Written request –
Reproduce the items below verbatim, starting at the line with "Open the rebar diameter 22 dropdown" and running up to and including the line with "pos(300,36)".

━━━━━━

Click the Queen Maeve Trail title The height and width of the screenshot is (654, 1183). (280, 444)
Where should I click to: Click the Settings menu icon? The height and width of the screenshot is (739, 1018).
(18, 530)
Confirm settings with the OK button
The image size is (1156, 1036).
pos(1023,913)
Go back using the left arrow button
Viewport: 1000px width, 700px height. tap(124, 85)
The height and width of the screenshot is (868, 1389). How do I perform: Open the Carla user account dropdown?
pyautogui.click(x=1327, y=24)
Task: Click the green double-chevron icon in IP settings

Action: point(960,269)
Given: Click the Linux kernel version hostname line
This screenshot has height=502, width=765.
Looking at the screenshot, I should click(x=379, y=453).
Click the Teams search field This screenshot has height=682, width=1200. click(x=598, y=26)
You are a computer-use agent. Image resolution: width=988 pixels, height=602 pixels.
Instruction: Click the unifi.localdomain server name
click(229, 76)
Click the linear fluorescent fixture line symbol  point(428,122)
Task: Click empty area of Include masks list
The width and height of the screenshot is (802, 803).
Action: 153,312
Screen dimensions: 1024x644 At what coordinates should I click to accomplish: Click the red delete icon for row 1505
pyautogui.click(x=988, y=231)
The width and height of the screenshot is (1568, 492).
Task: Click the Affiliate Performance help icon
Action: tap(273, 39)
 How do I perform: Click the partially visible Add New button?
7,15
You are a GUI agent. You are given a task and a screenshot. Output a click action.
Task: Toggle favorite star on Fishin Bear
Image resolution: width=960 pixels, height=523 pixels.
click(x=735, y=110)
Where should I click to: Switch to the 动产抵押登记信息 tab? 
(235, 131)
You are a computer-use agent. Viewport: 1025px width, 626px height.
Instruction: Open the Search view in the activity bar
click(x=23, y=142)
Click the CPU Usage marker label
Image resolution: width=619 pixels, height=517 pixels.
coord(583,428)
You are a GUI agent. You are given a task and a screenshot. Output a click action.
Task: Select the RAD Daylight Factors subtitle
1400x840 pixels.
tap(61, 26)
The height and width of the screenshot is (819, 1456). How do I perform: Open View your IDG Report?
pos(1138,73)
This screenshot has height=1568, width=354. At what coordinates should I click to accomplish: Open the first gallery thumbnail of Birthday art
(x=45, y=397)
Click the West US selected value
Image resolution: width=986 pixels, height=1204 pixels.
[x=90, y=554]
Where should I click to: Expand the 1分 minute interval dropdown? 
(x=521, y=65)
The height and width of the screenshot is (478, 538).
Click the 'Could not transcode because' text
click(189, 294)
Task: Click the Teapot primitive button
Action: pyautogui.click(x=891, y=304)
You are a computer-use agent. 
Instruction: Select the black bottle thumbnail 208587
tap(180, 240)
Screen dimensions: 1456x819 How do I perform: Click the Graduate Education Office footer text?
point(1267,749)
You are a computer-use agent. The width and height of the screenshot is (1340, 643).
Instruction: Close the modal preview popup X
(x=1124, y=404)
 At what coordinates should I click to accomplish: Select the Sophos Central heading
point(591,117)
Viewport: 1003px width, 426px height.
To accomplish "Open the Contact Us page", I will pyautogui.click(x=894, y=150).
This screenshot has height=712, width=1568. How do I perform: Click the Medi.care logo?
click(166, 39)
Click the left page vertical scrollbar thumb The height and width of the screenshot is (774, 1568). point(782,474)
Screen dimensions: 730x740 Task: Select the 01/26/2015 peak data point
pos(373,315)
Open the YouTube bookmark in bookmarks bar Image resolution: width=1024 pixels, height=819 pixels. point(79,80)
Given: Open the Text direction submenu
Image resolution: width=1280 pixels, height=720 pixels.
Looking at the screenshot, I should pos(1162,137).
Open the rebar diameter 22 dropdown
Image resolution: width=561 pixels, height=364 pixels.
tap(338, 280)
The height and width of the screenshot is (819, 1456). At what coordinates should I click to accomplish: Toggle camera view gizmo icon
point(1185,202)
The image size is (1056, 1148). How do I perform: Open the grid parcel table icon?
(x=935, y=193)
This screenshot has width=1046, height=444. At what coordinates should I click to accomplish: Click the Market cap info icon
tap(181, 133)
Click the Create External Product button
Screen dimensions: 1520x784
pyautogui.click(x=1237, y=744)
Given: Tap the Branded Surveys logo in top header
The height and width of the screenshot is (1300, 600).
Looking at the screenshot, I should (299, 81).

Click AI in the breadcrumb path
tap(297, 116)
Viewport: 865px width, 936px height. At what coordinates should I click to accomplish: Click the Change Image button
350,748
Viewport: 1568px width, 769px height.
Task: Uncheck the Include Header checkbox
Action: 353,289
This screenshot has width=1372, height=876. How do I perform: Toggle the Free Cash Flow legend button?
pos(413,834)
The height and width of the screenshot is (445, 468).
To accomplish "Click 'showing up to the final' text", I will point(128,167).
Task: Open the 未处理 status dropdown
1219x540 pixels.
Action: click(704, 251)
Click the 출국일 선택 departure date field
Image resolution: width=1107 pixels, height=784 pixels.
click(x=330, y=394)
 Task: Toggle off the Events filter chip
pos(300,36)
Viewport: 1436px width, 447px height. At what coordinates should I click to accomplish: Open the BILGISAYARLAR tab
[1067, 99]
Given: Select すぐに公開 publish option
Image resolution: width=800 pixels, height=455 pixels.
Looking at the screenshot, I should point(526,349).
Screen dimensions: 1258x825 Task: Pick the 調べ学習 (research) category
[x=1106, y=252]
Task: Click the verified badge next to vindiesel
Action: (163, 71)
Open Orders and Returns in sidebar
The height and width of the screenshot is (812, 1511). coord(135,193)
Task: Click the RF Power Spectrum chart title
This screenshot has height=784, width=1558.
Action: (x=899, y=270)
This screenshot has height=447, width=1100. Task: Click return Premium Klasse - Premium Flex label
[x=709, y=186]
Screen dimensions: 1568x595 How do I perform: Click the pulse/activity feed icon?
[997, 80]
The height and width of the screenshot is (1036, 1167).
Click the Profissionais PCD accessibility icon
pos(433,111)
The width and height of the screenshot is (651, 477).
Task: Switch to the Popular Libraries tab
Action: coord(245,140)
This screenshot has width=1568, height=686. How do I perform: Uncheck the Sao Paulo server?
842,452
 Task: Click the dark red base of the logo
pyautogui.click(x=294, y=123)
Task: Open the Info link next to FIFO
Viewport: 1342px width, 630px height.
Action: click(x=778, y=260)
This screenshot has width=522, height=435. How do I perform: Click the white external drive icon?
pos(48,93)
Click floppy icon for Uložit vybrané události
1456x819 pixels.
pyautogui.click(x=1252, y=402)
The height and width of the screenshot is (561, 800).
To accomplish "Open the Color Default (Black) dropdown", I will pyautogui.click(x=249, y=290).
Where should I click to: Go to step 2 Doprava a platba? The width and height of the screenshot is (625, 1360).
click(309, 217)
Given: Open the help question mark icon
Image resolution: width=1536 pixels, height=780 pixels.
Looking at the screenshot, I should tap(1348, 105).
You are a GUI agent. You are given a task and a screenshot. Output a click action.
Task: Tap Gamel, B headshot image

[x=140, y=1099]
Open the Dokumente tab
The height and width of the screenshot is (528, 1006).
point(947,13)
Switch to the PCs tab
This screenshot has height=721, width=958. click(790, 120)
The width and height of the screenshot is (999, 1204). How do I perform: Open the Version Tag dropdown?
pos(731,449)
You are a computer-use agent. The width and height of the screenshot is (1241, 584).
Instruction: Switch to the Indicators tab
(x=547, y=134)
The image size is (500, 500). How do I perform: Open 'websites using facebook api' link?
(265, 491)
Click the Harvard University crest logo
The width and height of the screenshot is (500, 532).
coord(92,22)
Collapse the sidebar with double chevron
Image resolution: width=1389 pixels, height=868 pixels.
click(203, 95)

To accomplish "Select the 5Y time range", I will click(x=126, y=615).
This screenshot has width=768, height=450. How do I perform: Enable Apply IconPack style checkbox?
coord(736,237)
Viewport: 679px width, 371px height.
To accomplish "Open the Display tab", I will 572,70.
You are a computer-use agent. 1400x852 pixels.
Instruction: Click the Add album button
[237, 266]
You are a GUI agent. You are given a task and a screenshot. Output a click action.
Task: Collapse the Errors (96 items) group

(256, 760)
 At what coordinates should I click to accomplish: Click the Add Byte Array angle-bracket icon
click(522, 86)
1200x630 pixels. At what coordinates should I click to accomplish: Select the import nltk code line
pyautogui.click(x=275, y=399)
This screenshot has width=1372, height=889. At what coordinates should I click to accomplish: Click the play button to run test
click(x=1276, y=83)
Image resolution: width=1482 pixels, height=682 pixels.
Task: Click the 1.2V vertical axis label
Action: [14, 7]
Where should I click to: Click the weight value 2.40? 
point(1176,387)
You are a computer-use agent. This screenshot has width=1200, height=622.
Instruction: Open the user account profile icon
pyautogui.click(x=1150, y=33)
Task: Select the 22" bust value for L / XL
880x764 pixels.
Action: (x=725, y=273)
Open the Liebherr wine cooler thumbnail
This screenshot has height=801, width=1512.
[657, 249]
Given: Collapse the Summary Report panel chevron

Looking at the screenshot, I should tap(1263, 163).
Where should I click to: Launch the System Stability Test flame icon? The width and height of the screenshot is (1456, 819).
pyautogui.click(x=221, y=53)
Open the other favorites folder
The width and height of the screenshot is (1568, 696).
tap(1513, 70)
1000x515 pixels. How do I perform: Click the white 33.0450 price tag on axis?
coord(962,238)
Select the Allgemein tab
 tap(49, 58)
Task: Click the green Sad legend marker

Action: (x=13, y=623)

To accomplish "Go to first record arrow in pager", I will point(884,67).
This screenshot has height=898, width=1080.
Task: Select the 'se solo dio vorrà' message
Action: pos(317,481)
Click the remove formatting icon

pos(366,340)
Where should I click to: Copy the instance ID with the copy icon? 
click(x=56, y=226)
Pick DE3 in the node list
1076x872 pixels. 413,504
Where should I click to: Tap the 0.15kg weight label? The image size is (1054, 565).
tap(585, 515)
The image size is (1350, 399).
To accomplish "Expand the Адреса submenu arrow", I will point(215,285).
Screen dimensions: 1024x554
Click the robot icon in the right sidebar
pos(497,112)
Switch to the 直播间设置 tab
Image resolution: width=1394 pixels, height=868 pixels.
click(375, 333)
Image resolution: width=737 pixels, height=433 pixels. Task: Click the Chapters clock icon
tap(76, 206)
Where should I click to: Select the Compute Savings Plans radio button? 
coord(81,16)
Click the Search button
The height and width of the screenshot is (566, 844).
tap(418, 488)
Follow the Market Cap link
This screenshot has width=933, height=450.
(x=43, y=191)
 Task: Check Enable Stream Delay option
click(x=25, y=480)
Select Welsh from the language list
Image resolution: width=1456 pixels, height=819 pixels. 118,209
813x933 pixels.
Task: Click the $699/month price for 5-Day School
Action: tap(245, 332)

━━━━━━

Task result –
Open the rebar diameter 22 dropdown
Image resolution: width=561 pixels, height=364 pixels.
tap(338, 280)
The height and width of the screenshot is (819, 1456). At what coordinates should I click to accomplish: Toggle camera view gizmo icon
point(1185,202)
The image size is (1056, 1148). How do I perform: Open the grid parcel table icon?
(x=935, y=193)
This screenshot has width=1046, height=444. At what coordinates should I click to accomplish: Click the Market cap info icon
tap(181, 133)
Click the Create External Product button
Screen dimensions: 1520x784
pyautogui.click(x=1237, y=744)
Given: Tap the Branded Surveys logo in top header
The height and width of the screenshot is (1300, 600).
Looking at the screenshot, I should (299, 81).

Click AI in the breadcrumb path
tap(297, 116)
Viewport: 865px width, 936px height. At what coordinates should I click to accomplish: Click the Change Image button
350,748
Viewport: 1568px width, 769px height.
Task: Uncheck the Include Header checkbox
Action: 353,289
This screenshot has width=1372, height=876. How do I perform: Toggle the Free Cash Flow legend button?
pos(413,834)
The height and width of the screenshot is (445, 468).
To accomplish "Click 'showing up to the final' text", I will point(128,167).
Task: Open the 未处理 status dropdown
1219x540 pixels.
Action: click(704, 251)
Click the 출국일 선택 departure date field
Image resolution: width=1107 pixels, height=784 pixels.
click(x=330, y=394)
 Task: Toggle off the Events filter chip
pos(300,36)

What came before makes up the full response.